How many Davos participants will happily provide credit card details to the Forum in future? The BBC reports that hackers stole personal data in Davos. (If you read German, the original story from Sonntagszeitung is here, and the sidebar with details of the stolen data is here.) If I read the Swiss story correctly, the data stolen was not just Davos data, but the entire database of the Forum: hackers have made a CD with 161 megabytes of data, including 27,000 names and details of 1,400 credit card numbers.
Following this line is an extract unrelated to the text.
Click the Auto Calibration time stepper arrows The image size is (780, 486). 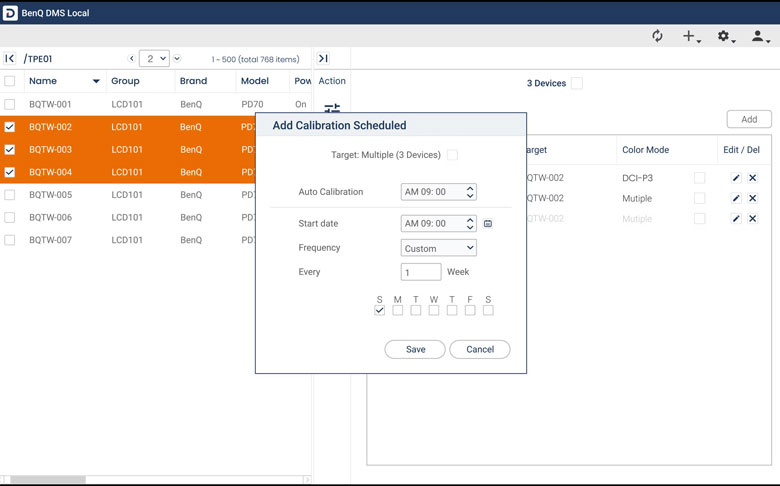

Charles McLean, head of communications for the Forum, rightly condemns the theft. I think it’s revealing of the Forum’s comparatively leaden response to these issues that its own website contains nothing on the matter (in fact, the last press release is dated 30 January). If the theft was an “anti-globalisation” activity, as seems likely, it emphasises again how institutions in the firing line of these new wave protests are going to need to take extraordinary steps to protect themselves.
***How do you get into Davos (officially)?
A reader has asked a fundamental question: how does one attend the summit in Davos? The simple answer is that participation in Davos is by invitation only. There are four principal groups invited: corporates (almost all are CEOs of member companies of the Forum), political leaders (the Forum invites about 500 politicians each year), media (a pretty restrictive list) and Forum Fellows, who are the experts on various subjects. There are a variety of other constituents, but the first four provide over 90% of the participants.
So for interested individual, the chance of getting invited to Davos is slim. In compensation, the Forum does webcast a number of sessions. There is also an increasing band of people who come to Davos during the Annual Meeting each year to hang around, attend the unofficial receptions and parties and do what business they can do on the fringe of the summit. You need to be thick-skinned to do this, since being badgeless in Davos is a bit like being homeless in Beverly Hills. And spare hotel rooms are in very short supply.